Enrollment in physics courses across the UK has been going down for years, and the fact that the department only attracted thirty-five students is a striking low. It’s not a surprise that the University’s Senior Management Board is considering drastic measures. But this is also the fourth department to be scheduled for closure in as many years. While I was working in the Student Union we were fighting the closure of the Music department, and since then they’ve closed Sociology and Mechanical Engineering.
Closing a university department is a complex business, and they tend to be phased out rather than closed suddenly. In this case, should the University Senate and Council approve the decision, they won’t close for several years but instead will stop taking new students after this year. There will be an attempt to ensure a good experience for the current students, but post grads and academic staff will naturally be looking for more secure positions so some ‘drain’ is inevitable.

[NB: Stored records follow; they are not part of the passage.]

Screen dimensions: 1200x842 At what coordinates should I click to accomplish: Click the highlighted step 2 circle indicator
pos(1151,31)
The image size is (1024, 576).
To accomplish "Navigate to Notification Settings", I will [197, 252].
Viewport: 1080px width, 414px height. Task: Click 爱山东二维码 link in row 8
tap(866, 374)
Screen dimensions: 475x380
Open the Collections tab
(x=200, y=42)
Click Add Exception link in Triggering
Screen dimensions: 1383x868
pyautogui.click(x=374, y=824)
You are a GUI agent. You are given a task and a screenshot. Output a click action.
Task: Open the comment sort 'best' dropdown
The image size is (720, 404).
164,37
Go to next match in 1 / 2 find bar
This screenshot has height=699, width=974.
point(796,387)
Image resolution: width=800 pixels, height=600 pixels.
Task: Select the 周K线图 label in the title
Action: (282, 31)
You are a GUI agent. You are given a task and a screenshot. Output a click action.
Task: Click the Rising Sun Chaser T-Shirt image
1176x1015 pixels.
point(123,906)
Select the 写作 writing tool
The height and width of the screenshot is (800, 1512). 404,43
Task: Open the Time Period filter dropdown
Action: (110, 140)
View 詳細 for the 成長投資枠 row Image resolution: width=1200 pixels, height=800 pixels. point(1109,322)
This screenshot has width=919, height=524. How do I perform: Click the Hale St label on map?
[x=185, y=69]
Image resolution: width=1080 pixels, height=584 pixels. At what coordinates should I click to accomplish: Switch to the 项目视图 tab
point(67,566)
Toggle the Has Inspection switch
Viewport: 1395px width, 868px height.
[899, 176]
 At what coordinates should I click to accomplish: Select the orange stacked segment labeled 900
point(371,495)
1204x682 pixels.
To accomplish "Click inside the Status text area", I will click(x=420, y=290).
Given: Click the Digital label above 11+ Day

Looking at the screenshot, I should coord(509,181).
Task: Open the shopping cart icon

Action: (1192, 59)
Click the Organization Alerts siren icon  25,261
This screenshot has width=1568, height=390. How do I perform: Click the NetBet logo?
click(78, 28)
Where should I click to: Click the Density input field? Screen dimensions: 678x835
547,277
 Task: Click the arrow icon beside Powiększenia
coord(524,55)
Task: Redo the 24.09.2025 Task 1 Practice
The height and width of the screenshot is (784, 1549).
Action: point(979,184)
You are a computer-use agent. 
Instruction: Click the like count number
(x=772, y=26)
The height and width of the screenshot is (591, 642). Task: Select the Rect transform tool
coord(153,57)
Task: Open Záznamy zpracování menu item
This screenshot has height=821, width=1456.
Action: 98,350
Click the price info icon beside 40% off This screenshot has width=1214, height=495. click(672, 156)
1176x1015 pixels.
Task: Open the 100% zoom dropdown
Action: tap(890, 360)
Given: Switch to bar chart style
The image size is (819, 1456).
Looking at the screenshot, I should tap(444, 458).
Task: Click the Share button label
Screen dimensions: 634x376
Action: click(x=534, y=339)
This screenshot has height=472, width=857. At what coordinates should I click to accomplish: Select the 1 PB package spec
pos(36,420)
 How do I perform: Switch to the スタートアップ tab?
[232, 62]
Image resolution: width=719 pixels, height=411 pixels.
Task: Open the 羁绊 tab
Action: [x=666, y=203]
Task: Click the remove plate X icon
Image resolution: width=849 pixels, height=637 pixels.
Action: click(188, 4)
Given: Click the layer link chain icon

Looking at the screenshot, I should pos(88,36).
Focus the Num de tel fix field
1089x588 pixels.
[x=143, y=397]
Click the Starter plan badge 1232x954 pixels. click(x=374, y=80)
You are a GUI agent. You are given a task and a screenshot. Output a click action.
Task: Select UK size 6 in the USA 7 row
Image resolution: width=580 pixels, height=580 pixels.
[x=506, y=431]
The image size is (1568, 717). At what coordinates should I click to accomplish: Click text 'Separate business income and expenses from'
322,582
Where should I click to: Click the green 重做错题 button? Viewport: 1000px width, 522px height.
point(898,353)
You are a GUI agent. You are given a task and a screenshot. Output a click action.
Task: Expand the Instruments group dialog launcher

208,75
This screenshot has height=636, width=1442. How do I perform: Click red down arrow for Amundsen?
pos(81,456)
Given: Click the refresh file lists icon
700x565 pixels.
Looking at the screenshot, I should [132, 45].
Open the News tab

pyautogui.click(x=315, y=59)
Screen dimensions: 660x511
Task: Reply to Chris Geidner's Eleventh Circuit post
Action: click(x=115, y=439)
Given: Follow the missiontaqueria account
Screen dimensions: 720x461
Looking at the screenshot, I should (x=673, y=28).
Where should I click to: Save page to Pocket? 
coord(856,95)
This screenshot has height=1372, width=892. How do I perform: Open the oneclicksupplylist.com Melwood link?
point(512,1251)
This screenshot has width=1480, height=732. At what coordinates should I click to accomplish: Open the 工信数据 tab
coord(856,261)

Beyond that, the University of Reading needs to be very careful about these ongoing changes. Whatever economic sense it makes to close down certain departments, and however well other parts of the university might pick up their curricula, four closures in as many years is liable to breed uncertainty. How many staff or students are going to want to go to a university who have proven that they can and will pull the rug from under your department after you’ve made your commitment to it?